Five plaintiffs claim they suffered heart attacks, strokes or other serious injuries and economic damages as a result of taking the pain-reliever Celebrex in a suit filed April 5 in Madison County Circuit Court.
The 27-count complaint was filed by attorneys John Driscoll of Brown & Crouppen in St. Louis and Navan Ward, Jr., Andy Birchfield, Jr., and Gerald B. Taylor, Jr. of Beasley, Allen, Crow, Methvin, Portis & Miles of Montgomery, Ala. The plaintiffs’ team recently litigated Madison County’s first Vioxx trial in which the jury found for the defendant Merck & Co. last month.
Defendants include Pfizer, Pharmacia, Monsanto, G.D. Searle and Walgreen Co.

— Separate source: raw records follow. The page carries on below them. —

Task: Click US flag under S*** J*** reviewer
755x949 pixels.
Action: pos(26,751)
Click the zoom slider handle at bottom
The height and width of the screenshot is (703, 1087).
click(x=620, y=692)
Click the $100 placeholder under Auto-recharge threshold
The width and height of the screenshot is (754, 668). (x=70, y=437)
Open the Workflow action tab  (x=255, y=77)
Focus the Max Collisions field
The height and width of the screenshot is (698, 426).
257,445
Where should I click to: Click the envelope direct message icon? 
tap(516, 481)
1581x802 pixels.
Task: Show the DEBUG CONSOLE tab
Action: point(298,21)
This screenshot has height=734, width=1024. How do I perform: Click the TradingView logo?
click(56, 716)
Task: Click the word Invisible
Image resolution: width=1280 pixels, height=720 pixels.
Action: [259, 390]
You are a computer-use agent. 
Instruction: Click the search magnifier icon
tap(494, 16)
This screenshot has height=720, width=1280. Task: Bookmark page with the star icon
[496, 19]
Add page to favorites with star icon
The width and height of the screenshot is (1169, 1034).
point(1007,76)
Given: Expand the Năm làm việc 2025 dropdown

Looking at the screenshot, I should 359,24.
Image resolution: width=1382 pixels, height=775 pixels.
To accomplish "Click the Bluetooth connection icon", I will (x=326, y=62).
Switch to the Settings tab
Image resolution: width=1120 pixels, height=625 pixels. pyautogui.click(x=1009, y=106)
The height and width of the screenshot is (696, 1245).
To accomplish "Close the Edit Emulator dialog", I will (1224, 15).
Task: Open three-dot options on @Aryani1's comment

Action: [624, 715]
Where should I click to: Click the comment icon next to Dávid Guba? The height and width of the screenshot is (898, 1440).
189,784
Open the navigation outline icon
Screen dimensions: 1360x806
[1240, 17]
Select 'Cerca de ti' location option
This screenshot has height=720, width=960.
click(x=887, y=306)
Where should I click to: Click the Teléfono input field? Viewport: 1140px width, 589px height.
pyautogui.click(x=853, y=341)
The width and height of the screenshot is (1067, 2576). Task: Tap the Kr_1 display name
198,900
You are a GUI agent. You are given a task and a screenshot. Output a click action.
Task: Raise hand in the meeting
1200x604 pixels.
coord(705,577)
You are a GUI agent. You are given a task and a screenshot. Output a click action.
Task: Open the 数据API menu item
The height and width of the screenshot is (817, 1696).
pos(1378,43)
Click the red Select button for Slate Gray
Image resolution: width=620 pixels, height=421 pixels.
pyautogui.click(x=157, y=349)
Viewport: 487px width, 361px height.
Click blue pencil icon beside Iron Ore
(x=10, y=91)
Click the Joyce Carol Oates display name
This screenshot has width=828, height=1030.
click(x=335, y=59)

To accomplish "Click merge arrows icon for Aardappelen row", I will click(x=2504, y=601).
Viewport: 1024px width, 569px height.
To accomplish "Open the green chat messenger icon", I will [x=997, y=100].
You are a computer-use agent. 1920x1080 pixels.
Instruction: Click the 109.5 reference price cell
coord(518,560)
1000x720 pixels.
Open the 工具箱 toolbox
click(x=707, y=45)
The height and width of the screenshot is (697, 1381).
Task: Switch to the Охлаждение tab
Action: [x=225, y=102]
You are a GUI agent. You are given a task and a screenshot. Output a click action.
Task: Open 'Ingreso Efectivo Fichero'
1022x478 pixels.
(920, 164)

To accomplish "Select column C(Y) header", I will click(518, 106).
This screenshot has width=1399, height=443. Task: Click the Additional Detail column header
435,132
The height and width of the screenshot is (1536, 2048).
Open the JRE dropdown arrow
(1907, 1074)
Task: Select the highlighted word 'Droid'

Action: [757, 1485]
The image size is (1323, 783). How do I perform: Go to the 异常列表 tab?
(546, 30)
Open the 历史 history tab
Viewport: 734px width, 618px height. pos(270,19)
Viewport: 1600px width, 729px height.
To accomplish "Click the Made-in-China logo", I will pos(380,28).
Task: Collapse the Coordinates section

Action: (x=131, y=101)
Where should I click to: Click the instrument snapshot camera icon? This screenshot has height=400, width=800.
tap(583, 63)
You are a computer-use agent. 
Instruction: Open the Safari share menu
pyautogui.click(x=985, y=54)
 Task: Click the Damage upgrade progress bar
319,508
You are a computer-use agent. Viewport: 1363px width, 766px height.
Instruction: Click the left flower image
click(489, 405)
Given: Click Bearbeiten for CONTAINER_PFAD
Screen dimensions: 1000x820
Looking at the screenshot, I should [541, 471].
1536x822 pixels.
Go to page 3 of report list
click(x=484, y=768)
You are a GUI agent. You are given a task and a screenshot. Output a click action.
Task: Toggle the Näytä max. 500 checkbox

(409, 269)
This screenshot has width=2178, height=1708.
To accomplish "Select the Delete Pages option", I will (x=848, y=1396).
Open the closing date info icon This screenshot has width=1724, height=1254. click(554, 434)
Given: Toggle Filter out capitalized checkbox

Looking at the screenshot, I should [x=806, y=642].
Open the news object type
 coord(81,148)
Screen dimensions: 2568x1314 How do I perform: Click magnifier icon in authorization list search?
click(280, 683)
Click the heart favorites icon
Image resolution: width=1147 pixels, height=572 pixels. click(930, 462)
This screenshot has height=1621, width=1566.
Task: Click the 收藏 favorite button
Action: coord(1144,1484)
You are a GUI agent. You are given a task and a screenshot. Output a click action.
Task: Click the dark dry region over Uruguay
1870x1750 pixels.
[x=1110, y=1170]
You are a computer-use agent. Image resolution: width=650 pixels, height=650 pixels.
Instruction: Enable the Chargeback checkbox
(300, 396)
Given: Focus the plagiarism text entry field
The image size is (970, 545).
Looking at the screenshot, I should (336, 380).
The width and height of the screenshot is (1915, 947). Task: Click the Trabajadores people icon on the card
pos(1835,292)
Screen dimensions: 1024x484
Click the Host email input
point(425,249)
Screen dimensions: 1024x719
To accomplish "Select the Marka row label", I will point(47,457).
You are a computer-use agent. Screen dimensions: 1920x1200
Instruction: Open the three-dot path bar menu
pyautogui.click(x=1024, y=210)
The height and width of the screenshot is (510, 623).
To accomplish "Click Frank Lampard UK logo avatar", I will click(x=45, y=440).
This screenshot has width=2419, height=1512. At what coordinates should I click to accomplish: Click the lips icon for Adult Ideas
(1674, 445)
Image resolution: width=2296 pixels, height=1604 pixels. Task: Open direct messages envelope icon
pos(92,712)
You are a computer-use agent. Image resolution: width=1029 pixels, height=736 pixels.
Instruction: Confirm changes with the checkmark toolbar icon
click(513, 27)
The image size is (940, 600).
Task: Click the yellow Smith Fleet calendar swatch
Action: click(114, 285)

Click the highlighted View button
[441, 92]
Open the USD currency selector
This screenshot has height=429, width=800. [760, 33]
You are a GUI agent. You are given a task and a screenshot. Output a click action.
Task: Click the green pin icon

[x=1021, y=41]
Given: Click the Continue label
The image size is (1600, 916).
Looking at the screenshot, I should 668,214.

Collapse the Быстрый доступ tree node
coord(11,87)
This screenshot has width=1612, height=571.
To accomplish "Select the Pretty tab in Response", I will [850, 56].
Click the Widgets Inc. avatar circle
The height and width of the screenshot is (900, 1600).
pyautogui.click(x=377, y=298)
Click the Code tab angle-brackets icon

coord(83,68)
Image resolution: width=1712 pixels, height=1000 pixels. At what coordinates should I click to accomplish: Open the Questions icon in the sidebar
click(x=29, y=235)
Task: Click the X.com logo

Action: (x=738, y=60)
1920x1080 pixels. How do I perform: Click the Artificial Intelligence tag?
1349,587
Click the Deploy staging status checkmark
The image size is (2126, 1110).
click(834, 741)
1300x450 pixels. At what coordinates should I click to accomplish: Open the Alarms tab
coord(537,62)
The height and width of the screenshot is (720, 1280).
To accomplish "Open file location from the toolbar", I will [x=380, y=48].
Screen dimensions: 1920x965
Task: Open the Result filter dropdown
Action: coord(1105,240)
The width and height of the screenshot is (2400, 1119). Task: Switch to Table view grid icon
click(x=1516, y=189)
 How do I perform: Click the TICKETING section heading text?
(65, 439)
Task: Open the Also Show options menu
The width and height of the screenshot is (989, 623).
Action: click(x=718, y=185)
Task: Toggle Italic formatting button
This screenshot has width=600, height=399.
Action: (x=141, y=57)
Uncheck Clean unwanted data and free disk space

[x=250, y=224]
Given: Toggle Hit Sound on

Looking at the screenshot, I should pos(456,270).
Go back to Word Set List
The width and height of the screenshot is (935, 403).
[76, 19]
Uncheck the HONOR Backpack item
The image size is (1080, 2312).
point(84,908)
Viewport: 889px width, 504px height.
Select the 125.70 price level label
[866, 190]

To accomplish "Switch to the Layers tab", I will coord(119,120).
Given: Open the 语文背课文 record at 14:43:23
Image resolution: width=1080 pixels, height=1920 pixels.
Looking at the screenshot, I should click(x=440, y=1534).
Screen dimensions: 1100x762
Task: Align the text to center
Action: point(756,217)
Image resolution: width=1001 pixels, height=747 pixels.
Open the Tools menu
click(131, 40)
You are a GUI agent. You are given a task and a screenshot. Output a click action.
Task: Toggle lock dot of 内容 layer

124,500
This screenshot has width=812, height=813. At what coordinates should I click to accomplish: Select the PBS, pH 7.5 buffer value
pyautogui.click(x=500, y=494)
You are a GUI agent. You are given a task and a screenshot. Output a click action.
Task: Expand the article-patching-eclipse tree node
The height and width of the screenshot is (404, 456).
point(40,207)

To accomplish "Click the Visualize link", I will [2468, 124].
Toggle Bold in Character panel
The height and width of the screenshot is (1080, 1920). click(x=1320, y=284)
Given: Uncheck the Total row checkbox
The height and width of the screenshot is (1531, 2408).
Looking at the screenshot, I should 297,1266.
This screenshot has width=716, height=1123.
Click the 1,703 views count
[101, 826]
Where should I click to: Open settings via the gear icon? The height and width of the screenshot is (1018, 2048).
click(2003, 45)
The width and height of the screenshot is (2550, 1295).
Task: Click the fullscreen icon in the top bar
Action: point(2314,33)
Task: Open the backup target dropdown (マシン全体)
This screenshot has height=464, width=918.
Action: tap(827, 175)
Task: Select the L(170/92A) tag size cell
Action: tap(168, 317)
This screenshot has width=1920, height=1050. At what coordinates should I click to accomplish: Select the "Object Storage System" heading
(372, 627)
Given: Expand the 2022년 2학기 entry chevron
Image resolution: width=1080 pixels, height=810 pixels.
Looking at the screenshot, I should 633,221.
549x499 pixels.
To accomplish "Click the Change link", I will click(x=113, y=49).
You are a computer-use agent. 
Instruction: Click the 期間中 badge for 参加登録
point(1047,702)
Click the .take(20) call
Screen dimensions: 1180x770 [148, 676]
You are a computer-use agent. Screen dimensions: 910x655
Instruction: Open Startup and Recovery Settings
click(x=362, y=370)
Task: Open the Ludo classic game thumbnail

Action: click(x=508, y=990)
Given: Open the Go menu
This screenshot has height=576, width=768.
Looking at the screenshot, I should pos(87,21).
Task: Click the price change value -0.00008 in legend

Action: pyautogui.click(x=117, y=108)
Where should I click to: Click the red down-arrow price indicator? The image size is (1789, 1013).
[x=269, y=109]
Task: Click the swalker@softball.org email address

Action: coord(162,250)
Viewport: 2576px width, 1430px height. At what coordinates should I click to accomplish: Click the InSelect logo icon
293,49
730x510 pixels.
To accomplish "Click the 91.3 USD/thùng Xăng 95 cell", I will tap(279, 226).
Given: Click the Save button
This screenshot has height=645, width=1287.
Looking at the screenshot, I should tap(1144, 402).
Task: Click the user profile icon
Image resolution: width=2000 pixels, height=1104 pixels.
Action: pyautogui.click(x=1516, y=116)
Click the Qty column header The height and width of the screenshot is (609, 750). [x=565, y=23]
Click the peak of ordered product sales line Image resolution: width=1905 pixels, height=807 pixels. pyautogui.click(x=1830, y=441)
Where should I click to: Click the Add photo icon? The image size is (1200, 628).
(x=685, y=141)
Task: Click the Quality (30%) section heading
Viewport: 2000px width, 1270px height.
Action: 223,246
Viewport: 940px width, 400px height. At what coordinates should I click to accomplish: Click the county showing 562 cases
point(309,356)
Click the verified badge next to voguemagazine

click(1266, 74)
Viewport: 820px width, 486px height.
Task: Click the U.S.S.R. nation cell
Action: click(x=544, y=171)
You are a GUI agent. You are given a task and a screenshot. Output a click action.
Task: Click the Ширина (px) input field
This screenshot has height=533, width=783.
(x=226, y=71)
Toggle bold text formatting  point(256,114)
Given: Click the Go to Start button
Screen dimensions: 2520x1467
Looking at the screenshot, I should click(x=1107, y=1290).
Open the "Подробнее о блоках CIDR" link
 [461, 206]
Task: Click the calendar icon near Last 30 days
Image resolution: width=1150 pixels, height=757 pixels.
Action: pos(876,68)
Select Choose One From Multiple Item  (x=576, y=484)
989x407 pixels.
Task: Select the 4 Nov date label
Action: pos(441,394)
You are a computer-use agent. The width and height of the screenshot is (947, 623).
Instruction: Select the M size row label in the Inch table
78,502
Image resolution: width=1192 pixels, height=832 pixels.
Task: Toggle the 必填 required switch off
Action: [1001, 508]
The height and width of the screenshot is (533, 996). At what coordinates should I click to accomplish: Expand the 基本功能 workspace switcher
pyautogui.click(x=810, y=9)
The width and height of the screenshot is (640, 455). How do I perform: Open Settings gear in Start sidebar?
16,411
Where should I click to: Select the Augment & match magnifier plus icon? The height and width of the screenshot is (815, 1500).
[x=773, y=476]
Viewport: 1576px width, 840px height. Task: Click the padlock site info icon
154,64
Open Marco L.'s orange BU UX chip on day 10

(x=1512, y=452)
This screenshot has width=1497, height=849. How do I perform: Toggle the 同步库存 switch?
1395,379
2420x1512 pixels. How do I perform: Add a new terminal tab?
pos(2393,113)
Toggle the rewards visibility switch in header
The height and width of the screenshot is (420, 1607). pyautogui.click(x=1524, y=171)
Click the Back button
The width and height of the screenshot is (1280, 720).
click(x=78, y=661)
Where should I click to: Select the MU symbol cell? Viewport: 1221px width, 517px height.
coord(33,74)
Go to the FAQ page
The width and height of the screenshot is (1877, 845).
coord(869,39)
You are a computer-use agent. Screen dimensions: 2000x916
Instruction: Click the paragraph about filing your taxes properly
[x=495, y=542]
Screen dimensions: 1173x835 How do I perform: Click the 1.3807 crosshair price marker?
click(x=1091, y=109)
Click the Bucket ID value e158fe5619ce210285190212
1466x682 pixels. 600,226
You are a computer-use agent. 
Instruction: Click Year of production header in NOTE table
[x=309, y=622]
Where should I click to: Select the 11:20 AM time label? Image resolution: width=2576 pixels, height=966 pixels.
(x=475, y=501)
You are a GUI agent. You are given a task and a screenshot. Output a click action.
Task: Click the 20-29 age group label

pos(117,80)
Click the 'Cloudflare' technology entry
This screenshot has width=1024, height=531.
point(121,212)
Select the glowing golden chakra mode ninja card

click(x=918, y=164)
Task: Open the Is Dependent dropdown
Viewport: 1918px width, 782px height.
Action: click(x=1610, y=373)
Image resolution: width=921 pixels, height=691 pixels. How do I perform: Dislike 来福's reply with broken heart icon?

*John Wiese of Madison County claims he suffered a heart attack;
- Bryan Williams, an Illinois resident, suffered a heat attack and claims Walgreen sold him Celebrex without warning despite knowing it was not advisable given his health history;
- Lorraine Thurmond, an Illinois resident, suffered a stroke and also claims Walgreen sold her Celebrex without warning despite knowing it was not advisable given her health history;
- Kathleen Kaplan, an Illinois resident, suffered a serious skin reaction and related injuries; and
*Diane Ribbentrop, an Illinois resident, suffered a heart attack and also claims Walgreen sold her Celebrex without warning despite knowing it was not advisable given her health history.
The plaintiffs claim that Celebrex is defectively designed, inadequately tested, dangerous to human health and lacked proper warnings as to the dangers associated with its use.
Approved by the Food and Drug Administration in 1998, Celebrex is a COX-2-specific inhibitor used for treating osteoarthritis and rheumatoid arthritis.
Celebrex is in the same category as Vioxx, which was recalled by its manufacturer, Merck & Co., on Sept. 30, 2004, and has since faced an avalanche of injury claims across the country.
The new suit claims that Pfizer launched one of the largest “direct-to-consumer” marketing campaigns ever undertaken for prescription drugs for Celebrex in late 1999.
“Pfizer’s massive marketing campaign fraudulently and misleadingly depicted Celebrex as a much safer and more effective pain reliever than less expensive traditional NSAIDs (non-steroidal anti-inflammatory drugs),” the complaint states.
The suit also claims the plaintiffs properly used Celebrex, but they would not have had the defendants properly disclosed the risks associated with the drug.
The suit claims that the defendants intentionally “concealed, suppressed, omitted, and misrepresented” results of clinical trials which showed Celebrex posed serious cardiovascular risks to users.